I am working with nltk's default tagger to get a POS tag of the word but I am not getting the expected results:
>>> nltk.pos_tag(nltk.tokenize.word_tokenize("I want a watch"))
[('I', 'PRP'), ('want', 'VBP'), ('a', 'DT'), ('watch', 'NN')]
>>> nltk.pos_tag(nltk.tokenize.word_tokenize("Lets watch a movie"))
[('Lets', 'NNS'), ('watch', 'VBP'), ('a', 'DT'), ('movie', 'NN')]
As you can see above, the pos_tag
function correctly tags the word watch
. But in the below case:
>>> nltk.pos_tag(nltk.tokenize.word_tokenize("I want to read a book"))
[('I', 'PRP'), ('want', 'VBP'), ('to', 'TO'), ('read', 'VB'), ('a', 'DT'), ('book', 'NN')]
>>> nltk.pos_tag(nltk.tokenize.word_tokenize("I want to book a ticket"))
[('I', 'PRP'), ('want', 'VBP'), ('to', 'TO'), ('book', 'NN'), ('a', 'DT'), ('ticket', 'NN')]

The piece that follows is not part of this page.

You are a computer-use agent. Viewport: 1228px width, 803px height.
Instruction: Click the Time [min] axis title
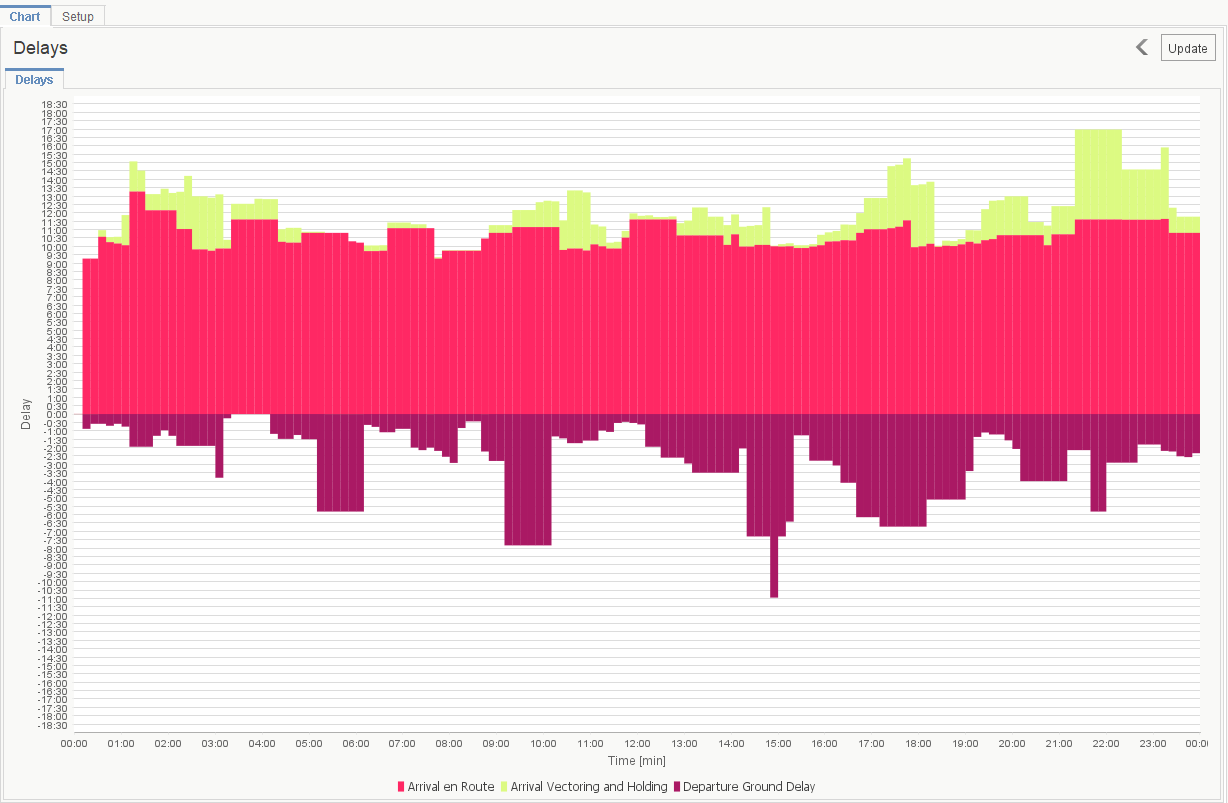click(x=637, y=761)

It incorrectly predicts the tag for the word book
.
I know we can build a custom tagger but I would not prefer build a tagger from scratch just for one word. I am looking to improve the accuracy of the tagger for the word book
. I referred to this answer but the latest version doesn't seem to have the method nltk.tag._POS_TAGGER
.
Is there any possible workaround for this?